▶ _WHAT YOU WILL DO_: Repeat precisely the line in which "Where should I" occurs and all lines that follow it in the entries below. Pictures must be omitted.

▶ _MATERIALS PROVIDED_:
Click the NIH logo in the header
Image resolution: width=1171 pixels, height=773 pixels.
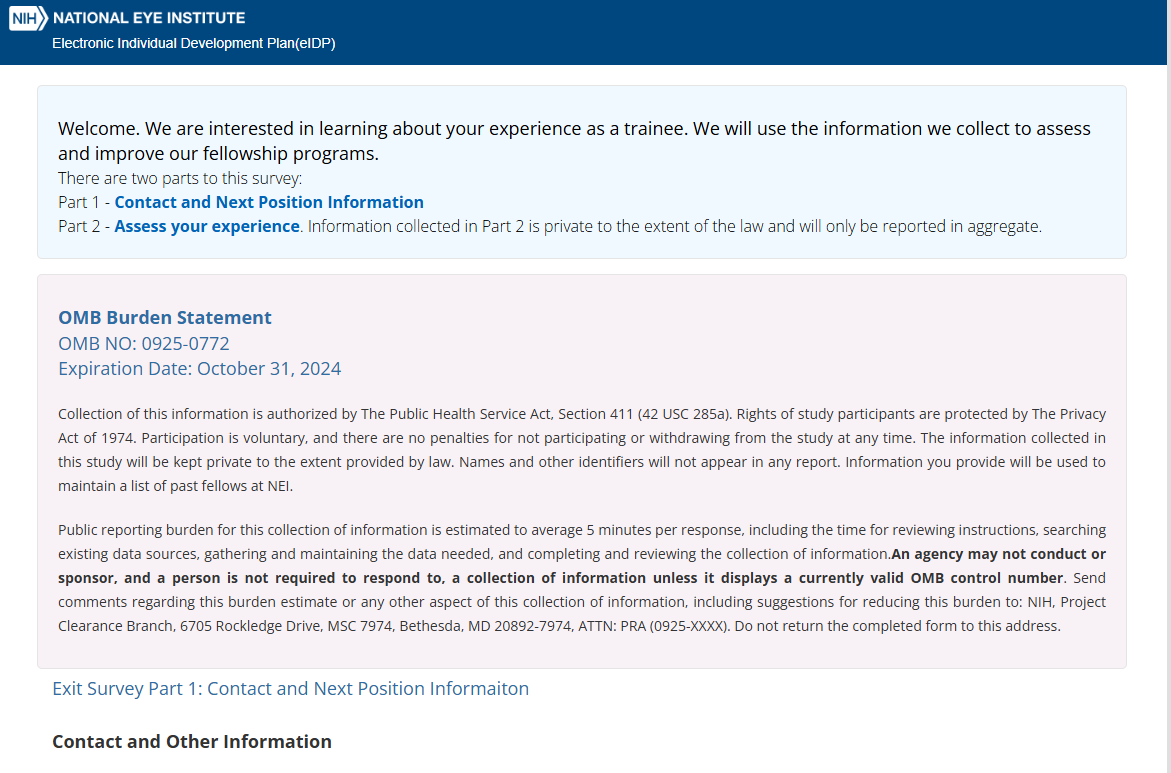pyautogui.click(x=28, y=18)
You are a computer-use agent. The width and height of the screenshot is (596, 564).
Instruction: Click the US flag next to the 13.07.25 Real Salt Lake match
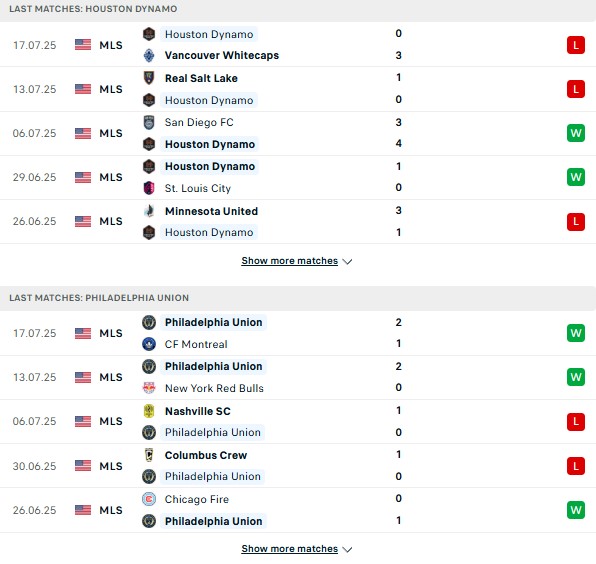click(x=83, y=89)
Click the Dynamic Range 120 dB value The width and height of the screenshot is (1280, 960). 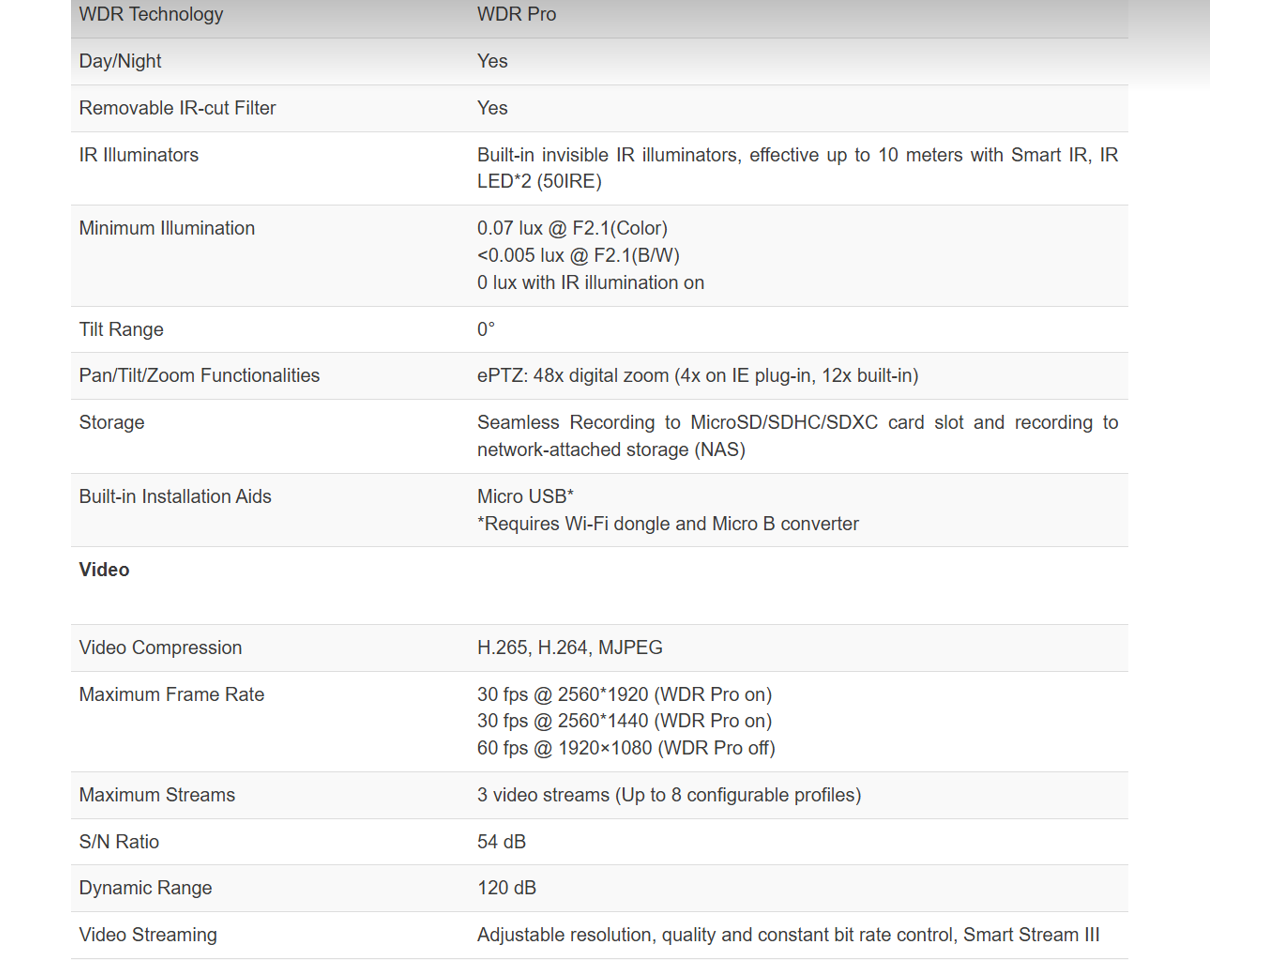tap(506, 888)
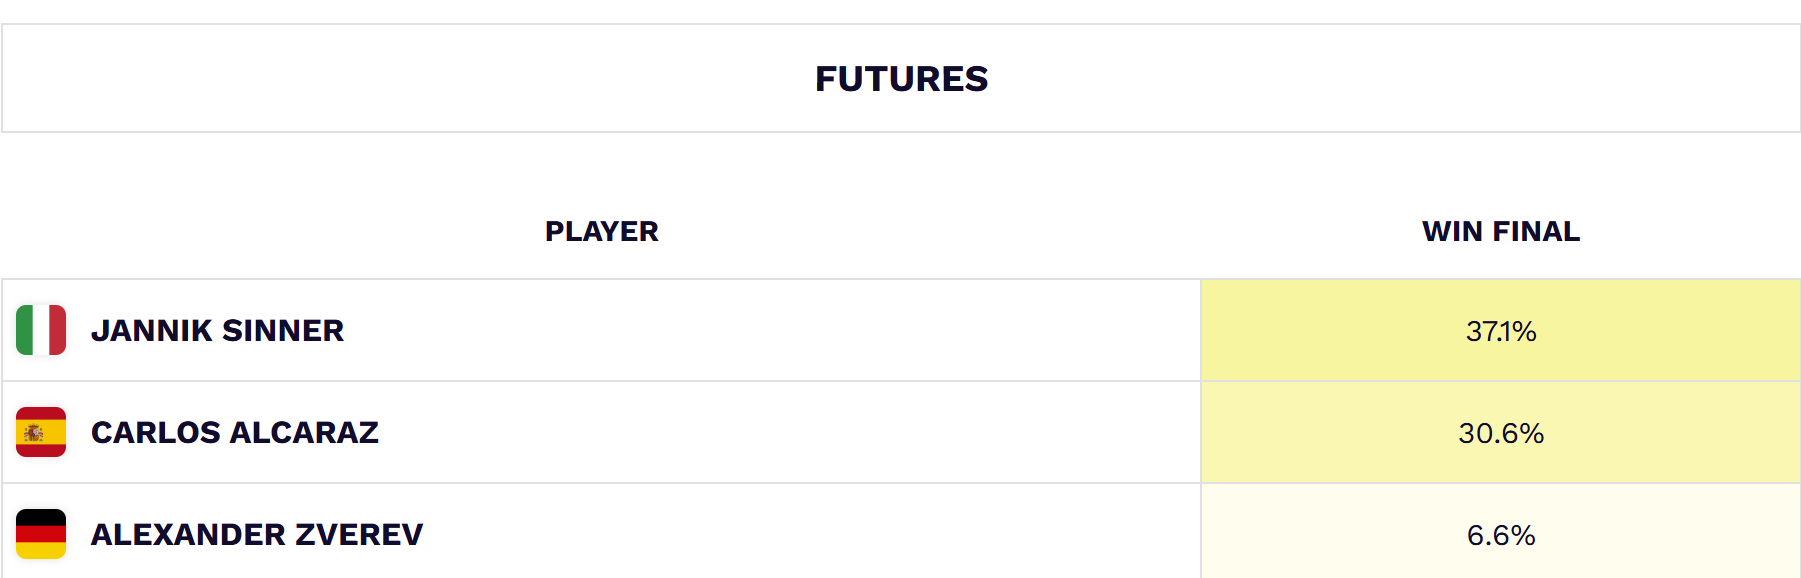Click the PLAYER column header
This screenshot has width=1801, height=578.
pyautogui.click(x=601, y=231)

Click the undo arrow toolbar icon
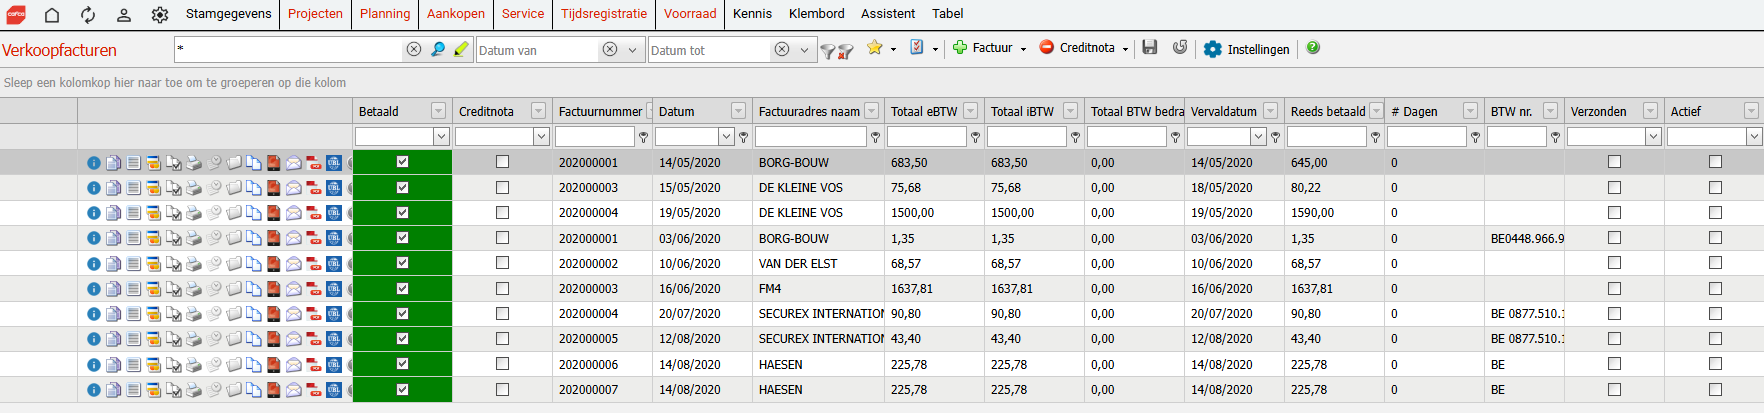[x=1180, y=48]
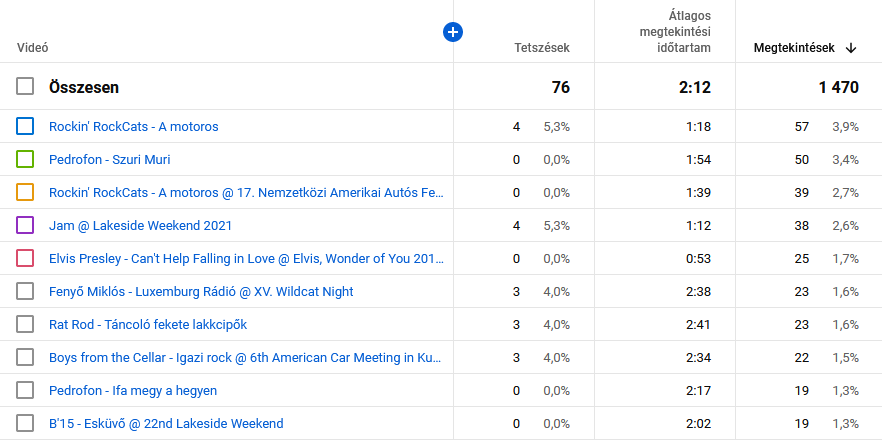Open the Pedrofon - Szuri Muri link
882x440 pixels.
pyautogui.click(x=109, y=160)
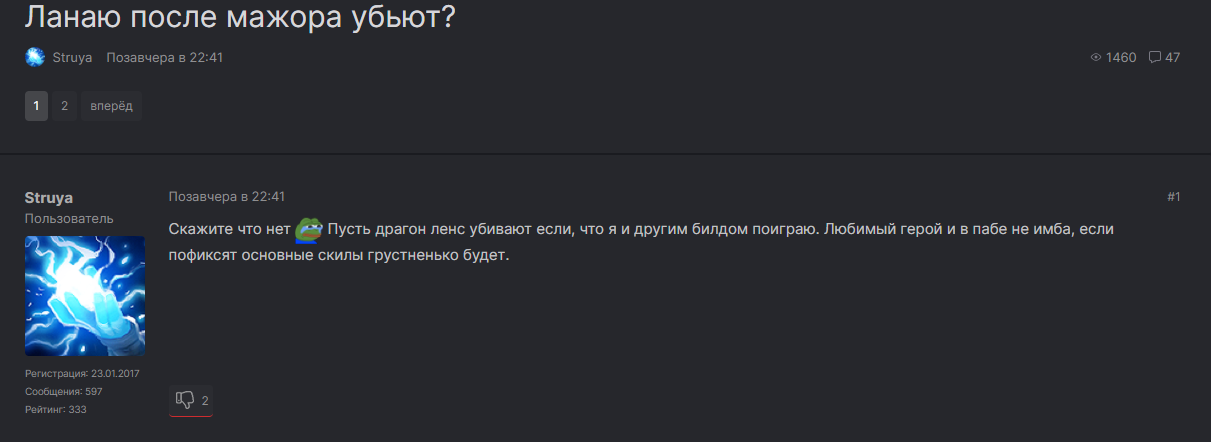Click the eye views icon
This screenshot has width=1211, height=442.
coord(1096,57)
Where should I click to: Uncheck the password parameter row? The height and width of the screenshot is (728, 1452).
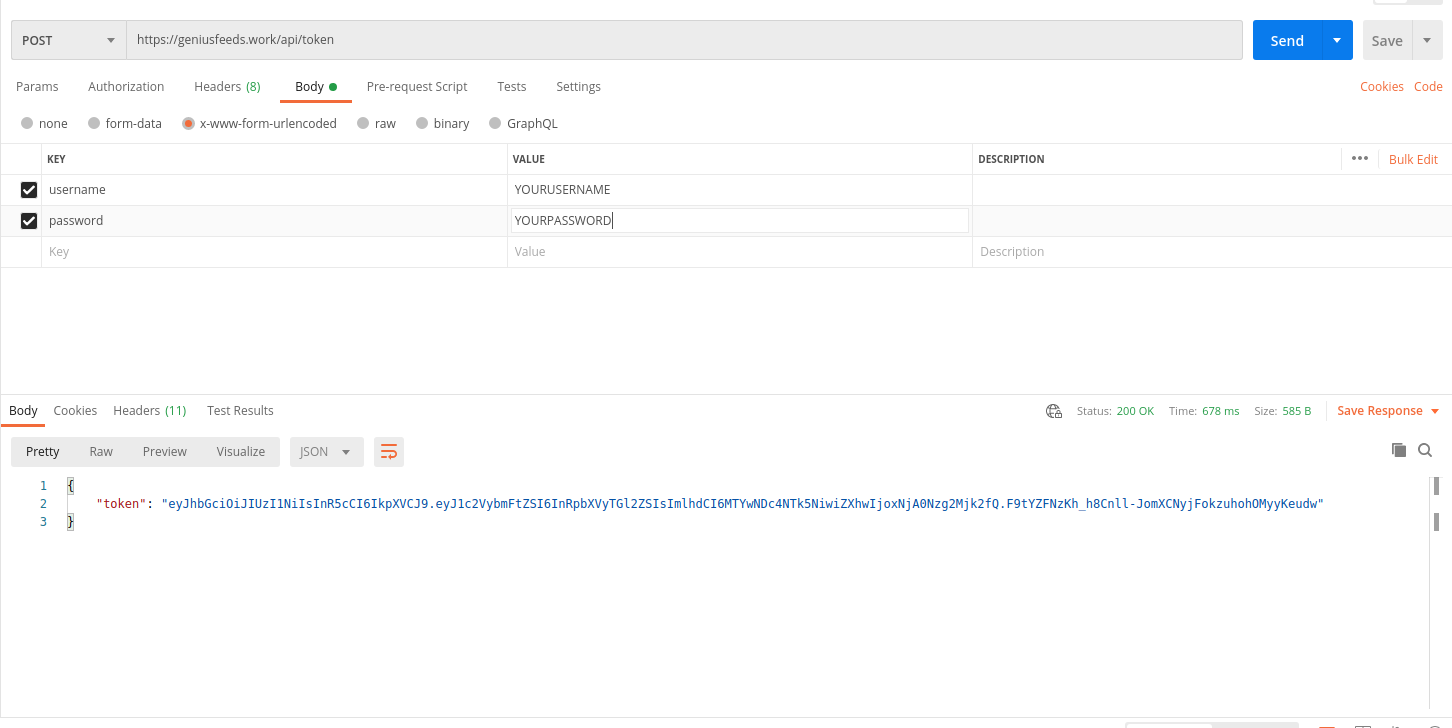29,220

▶ _WORKED SOLUTION_:
Where should I click to: Uncheck the password parameter row? The height and width of the screenshot is (728, 1452).
29,220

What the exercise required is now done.